United Workers Youth Take Fair Development Fight to their own Community
United Workers is building a city-wide movement for Fair Development, identifying abuses throughout the city, organizing impacted communities and making visible what many of the disparate problems facing Baltimore’s neighborhoods have in common: publicly subsidized projects that fuel private gain with no accountability to communities.
United Worker youth members from Benjamin Franklin High School are joining the chorus of neighborhood residents questioning whether development projects in the city truly ensure their rights and meet their needs. The youth are demanding that Maryland public officials stop the planned development of a 140-megawatt “green jobs” power plant in their neighborhood of Brooklyn-Curtis Bay.
Like far too many publicly subsidized projects in Baltimore, the project was designed without meaningful community participation and is of questionable environmental and economic value. The power plant – touted as likely to produce 180-200 green jobs — was approved by the Maryland Public Service Commission despite marked concerns from the environmental community and claims of “green washing.”
The students found the “green washing” particularly egregious given the industrial sites that already exist in their neighborhood and released a video earlier this month giving a tour of their Brooklyn-Curtis Bay neighborhood in Baltimore. The clip highlights cherished community spaces– a vegetable garden and park– shadowed by industrial facilities that prior development has produced: a coal terminal, gas and oil tanks, and a chemical plant. The proposed power plant will be built on the site of a former chemical plant, and is located within a mile of Benjamin Franklin high school, a local elementary school, and a recreation center.
Using the Fair Development Human Rights Principles developed by NESRI and United Workers, which have proven effective in critiquing prior development projects such as Baltimore’s Casino and the Harbor Point Project, the students assessed the project and found it lacking in every way:
Participation: The United Workers youth group, Free Your Voices, surveyed over 100 community members and found only a handful even knew of the project. [Most had serious concerns when presented with the details.] Few public community meetings had been held prior to Public Service Commission approval, and one key gathering was scheduled during the summer at a time that made participation by working class members of the community difficult.
Transparency: Energy Answers, the company that initiated the project, refused student requests for information, and the Company, City, or Commission did not conduct any assessment of the project’s community health risk.
Equity: Brooklyn-Curtis Bay appears to have disproportionately borne the negative impacts of harmful development since Baltimore's heyday as an industrial city, and has little to show for it in return. In 2008, The Brooklyn-Curtis Bay zip code registered the "highest level of toxic air emissions" in the United States. The Incinerator continues this pattern. Despite a state law that prohibits its location within a mile of public schools, the Company was able to obtain a project "re-classification" that allowed it to skirt the requirement. The project site is within miles of a traditional incinerator that already exists in the neighboring community of Cherry Hill. Furthermore, promised jobs, even if they materialize, have not been targeted to community members.

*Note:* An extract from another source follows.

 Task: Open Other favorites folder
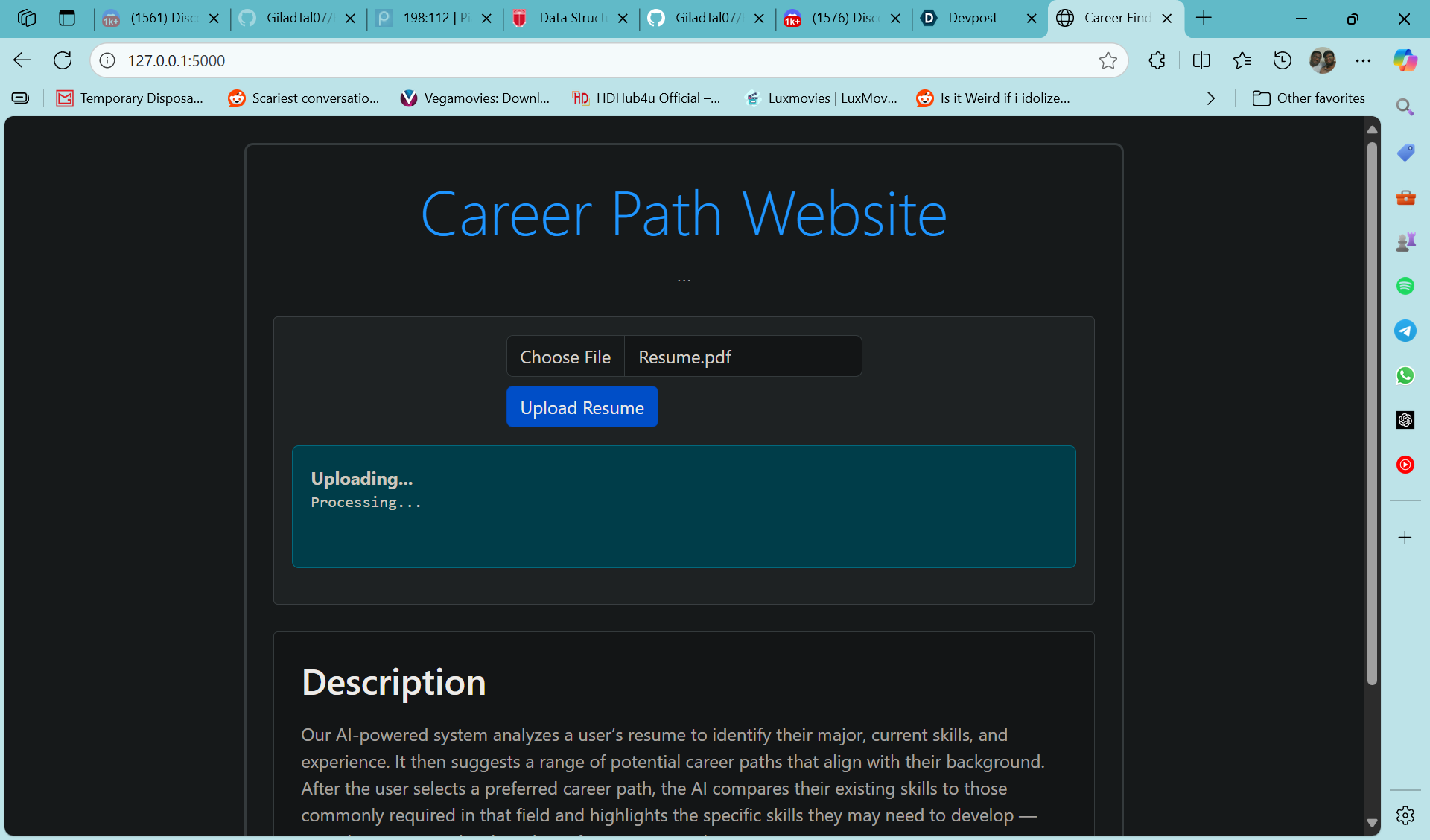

Universality: Who benefited from claimed energy savings is unclear. A consortium of purchasers, including the Baltimore City Public Schools, have committed themselves to buying energy from the project, but little or no benefit will flow to City households already strapped by unemployment, low-wage service work, and foreclosures. While no one project is likely to benefit everyone, the pattern reflected here illustrated an overall pattern of certain communities constantly being left out.
Accountability: The ability of community members to hold Energy Answers or state officials liable for negative public health consequences of the Project is questionable, at best. Energy Answers is not legally required to provide any return to the community, such as jobs, housing, or environmental cleanup.
In response, the United Workers youth group is proposing a process that includes meaningful community involvement, a Health Impact Assessment, direct mail reports to community members by Energy Answers, a Baltimore "master plan" that ensures an equitable sharing of the negative impacts of development by Baltimore neighborhoods, resident hiring, and a means for holding private and public officials accountable.
The analysis caught the attention of State Senator Bill Ferguson, who met with the group, and called the student assessment a "case study" for policy makers considering similar projects. Environmentalists, who had been unable to forge effective community ties with Brooklyn-Curtis Bay, have rallied behind the group, giving it legal and policy support.
The student activism is timely. In February 2012, Energy Answers missed a construction deadline, but the state Commission granted the company an 18-month extension. The extended deadline passed in August, and though Energy Answers argues its last minute attempt to break ground satisfied the state-set condition, the Maryland Department of Environment is investigating.
Students are asking supporters to take this opportunity to sign a petition asking Maryland Governor Martin O’Malley to halt the project, and create a process whereby impacted communities not only participate in the decision-making on publicly subsidized projects, but are given priority in reaping the benefits of development.